2 Replies Latest reply on Aug 25, 2009 1:46 AM by vink

    Messaging not working reliably on failover

    vink

      I'm using JBoss 4.2.3GA with Messaging 1.4.2GA-SP1.

      I'm having 2 Jboss nodes. I'm having application deployed on these servers, which are firing events to a clustered queue & topic.
      I'm having a client which is listening to these events. I can see servers load balancing the calls invoked by clients resulting in jms messages, which is listened on clustered topic by the clients.

      I crash node1, all invocation calls are diverted to node2.
      The messages are seamlessly received by node2. (No exceptions on node2)
      Then I bring-up node1 again & wait until invocation calls are shared by both servers.

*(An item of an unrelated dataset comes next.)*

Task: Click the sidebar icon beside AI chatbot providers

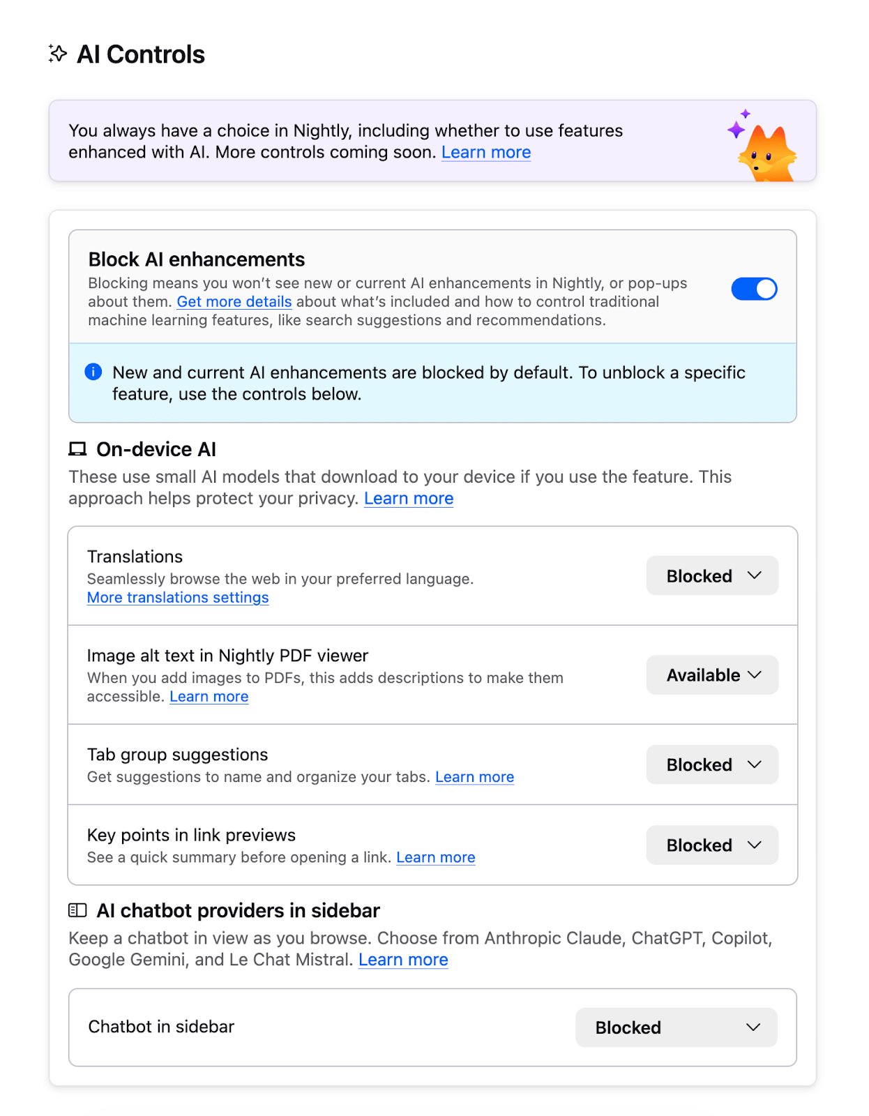Action: pos(77,910)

      Then I crashed node2, I see lot of exceptions on node1 for the failover. It takes few seconds until the failover is complete & then everything comes to normal.

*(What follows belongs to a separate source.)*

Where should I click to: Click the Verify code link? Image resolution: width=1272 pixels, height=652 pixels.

      Problem: during the time failover is taking place, events are getting lost.
      - 1st case: It is successful in switching the load to next server; with no exception; no event loss; seamless to client.
      - 2nd case: The nodes which are once down, are not joining the cluster seamlessly on server side; as some failover sequence runs during the switchover. Events are getting lost in this process, & it is seamless to client.

      Why? this is critical & not the expectation.
      Is it a bug?

        • 1. Re: Messaging not working reliably on failover
          gaohoward

          Are you using durable subscribers or not?

          • 2. Re: Messaging not working reliably on failover
            vink

            No, my scenario don't allow me to make use of it. I've several active clients at the same time.

            Also, I don't know what it has to do with durable subscribers. If my case1 is successful then why my case2 is failing.

            I think somehow the nodes which goes down once are not joining some group which can allow that bridge to remain open for messages.

            Why only the failover sequence run in case2?

            In case2, my client also freezes for few seconds & donot receive any message. I see no problem with invocation thread placing call to my SLSB.